DATA SHOWN:
◆ ◆ ◆ ◆ ◆ ◆ ◆
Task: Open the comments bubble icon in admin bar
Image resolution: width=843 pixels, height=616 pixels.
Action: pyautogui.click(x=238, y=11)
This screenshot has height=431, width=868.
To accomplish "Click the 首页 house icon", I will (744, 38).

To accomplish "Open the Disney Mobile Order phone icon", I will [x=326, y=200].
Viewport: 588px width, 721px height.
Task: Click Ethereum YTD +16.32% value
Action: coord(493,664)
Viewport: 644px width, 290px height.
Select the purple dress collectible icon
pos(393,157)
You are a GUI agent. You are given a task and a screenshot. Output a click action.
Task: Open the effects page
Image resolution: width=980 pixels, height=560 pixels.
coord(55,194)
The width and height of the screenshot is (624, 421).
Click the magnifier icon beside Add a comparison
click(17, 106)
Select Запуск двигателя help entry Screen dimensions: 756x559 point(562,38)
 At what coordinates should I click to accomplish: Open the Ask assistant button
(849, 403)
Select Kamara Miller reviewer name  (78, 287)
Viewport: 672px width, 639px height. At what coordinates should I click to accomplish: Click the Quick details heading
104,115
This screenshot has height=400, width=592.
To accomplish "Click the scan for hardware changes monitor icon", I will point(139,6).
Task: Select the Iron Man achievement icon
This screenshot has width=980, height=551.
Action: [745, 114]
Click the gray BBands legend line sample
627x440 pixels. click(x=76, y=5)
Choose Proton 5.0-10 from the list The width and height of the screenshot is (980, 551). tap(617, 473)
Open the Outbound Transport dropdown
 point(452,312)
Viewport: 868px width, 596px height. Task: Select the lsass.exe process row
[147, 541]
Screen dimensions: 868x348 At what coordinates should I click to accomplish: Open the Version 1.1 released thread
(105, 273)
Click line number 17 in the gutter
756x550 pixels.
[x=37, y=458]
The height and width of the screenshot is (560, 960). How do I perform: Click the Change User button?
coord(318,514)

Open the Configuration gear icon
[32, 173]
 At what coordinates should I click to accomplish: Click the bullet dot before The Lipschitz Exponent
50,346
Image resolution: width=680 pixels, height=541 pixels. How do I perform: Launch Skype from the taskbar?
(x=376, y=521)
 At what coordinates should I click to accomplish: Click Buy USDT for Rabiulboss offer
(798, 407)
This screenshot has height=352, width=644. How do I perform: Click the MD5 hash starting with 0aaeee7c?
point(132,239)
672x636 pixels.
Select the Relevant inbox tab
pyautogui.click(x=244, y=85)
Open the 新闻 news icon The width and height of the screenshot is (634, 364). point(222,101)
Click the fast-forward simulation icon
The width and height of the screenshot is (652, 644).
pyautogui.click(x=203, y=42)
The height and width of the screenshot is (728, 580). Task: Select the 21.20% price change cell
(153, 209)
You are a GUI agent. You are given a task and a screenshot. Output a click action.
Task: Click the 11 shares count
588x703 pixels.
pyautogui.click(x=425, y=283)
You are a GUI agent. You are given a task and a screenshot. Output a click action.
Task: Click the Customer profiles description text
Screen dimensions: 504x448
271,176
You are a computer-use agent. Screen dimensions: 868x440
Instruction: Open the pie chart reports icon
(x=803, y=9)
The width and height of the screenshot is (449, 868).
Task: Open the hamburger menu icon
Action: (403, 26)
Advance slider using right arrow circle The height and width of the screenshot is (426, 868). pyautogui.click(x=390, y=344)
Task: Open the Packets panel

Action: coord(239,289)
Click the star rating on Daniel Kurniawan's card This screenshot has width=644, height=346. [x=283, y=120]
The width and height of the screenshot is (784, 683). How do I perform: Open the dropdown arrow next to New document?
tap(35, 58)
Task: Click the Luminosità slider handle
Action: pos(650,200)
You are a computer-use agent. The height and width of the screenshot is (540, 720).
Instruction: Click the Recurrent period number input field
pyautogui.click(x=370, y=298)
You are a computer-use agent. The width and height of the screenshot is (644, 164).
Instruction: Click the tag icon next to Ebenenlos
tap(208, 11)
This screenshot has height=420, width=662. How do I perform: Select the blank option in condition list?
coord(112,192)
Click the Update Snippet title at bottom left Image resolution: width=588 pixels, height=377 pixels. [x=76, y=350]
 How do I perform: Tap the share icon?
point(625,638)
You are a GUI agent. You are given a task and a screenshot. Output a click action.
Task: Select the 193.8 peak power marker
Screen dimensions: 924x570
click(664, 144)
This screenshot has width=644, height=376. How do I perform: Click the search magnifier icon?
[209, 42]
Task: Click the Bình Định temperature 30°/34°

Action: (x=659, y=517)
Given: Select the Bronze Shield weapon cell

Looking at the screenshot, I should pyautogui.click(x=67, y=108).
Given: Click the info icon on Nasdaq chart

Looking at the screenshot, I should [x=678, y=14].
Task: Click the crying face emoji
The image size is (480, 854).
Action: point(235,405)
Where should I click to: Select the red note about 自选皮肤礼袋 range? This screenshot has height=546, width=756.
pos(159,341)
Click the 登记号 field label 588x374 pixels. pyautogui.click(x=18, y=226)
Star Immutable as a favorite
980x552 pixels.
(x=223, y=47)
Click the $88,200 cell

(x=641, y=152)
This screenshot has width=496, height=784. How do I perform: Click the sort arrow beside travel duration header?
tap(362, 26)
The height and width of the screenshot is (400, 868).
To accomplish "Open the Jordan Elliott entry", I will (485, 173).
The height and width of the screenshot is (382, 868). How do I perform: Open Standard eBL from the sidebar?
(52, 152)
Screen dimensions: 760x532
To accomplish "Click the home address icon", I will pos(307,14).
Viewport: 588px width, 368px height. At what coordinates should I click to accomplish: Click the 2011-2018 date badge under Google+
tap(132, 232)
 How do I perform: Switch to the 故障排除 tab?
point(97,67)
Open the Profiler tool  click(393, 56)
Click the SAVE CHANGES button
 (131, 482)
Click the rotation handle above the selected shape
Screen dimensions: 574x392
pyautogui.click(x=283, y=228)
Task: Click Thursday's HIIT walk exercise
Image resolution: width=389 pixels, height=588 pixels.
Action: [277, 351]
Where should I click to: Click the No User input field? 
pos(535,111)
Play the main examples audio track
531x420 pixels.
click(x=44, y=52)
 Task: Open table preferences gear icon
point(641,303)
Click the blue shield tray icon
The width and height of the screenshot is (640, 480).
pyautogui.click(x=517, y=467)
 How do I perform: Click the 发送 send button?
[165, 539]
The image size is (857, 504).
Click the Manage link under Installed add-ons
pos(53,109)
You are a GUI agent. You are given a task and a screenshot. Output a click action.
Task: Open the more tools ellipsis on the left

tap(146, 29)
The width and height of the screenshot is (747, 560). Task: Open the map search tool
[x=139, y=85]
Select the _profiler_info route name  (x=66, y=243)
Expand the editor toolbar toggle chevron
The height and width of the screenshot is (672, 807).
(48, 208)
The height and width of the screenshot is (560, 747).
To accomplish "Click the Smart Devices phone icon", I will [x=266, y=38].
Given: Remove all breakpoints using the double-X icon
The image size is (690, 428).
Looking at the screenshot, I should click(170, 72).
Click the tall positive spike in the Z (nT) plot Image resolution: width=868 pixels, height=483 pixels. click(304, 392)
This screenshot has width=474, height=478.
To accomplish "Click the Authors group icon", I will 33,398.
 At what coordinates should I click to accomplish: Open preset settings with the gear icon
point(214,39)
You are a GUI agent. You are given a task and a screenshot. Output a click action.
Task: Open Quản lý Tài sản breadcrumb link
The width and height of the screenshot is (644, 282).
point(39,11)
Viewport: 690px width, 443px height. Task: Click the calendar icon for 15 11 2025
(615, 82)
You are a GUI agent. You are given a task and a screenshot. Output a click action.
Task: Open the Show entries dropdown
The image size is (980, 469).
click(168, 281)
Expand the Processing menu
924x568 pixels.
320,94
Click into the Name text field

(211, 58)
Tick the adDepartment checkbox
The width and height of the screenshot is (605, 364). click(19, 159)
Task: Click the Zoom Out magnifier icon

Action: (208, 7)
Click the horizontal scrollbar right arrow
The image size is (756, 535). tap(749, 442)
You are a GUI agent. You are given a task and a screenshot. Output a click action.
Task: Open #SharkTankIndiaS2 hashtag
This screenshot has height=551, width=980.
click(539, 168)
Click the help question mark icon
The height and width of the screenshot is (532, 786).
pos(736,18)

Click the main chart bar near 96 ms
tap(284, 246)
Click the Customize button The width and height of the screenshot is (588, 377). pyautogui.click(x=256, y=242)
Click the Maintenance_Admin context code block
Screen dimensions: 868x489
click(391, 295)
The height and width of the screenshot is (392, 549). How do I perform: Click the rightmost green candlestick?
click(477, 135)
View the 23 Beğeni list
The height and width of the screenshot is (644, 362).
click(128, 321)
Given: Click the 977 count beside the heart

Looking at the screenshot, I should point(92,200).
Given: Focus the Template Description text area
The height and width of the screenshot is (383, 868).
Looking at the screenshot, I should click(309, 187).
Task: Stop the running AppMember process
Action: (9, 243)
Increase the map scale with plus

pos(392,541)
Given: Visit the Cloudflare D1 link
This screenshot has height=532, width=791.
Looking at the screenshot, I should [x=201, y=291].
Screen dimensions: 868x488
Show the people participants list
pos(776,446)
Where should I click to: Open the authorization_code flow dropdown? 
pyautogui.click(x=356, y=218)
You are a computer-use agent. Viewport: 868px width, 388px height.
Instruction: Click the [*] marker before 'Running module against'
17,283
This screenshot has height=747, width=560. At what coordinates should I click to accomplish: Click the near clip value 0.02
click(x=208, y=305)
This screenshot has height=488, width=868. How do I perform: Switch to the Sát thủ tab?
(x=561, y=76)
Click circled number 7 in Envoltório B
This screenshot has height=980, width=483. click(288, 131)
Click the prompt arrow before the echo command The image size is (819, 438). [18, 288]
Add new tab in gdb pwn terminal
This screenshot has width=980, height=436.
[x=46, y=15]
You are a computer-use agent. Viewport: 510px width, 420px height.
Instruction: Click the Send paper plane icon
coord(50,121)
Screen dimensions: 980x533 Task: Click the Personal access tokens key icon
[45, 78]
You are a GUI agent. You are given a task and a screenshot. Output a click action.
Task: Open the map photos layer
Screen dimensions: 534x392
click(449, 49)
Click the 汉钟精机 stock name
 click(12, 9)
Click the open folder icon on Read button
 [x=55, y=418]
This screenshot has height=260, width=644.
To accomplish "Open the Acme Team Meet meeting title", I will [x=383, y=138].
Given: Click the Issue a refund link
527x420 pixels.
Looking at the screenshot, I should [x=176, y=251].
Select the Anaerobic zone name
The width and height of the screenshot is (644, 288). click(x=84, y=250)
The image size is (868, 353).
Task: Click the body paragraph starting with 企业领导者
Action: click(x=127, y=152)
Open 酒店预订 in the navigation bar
◆ ◆ ◆ ◆ ◆ ◆ ◆
WHAT THE EXERCISE ASKS: Out of the data above, transcribe exactly and only the lines starting with the line that has "The width and height of the screenshot is (644, 282)." and going on through the line that has "Given: Visit the Cloudflare D1 link", both included.

OUTPUT OF THE TASK:
The width and height of the screenshot is (644, 282).
point(39,11)
Viewport: 690px width, 443px height. Task: Click the calendar icon for 15 11 2025
(615, 82)
You are a GUI agent. You are given a task and a screenshot. Output a click action.
Task: Open the Show entries dropdown
The image size is (980, 469).
click(168, 281)
Expand the Processing menu
924x568 pixels.
320,94
Click into the Name text field

(211, 58)
Tick the adDepartment checkbox
The width and height of the screenshot is (605, 364). click(19, 159)
Task: Click the Zoom Out magnifier icon

Action: (208, 7)
Click the horizontal scrollbar right arrow
The image size is (756, 535). tap(749, 442)
You are a GUI agent. You are given a task and a screenshot. Output a click action.
Task: Open #SharkTankIndiaS2 hashtag
This screenshot has height=551, width=980.
click(539, 168)
Click the help question mark icon
The height and width of the screenshot is (532, 786).
pos(736,18)

Click the main chart bar near 96 ms
tap(284, 246)
Click the Customize button The width and height of the screenshot is (588, 377). pyautogui.click(x=256, y=242)
Click the Maintenance_Admin context code block
Screen dimensions: 868x489
click(391, 295)
The height and width of the screenshot is (392, 549). How do I perform: Click the rightmost green candlestick?
click(477, 135)
View the 23 Beğeni list
The height and width of the screenshot is (644, 362).
click(128, 321)
Given: Click the 977 count beside the heart

Looking at the screenshot, I should point(92,200).
Given: Focus the Template Description text area
The height and width of the screenshot is (383, 868).
Looking at the screenshot, I should click(309, 187).
Task: Stop the running AppMember process
Action: (9, 243)
Increase the map scale with plus

pos(392,541)
Given: Visit the Cloudflare D1 link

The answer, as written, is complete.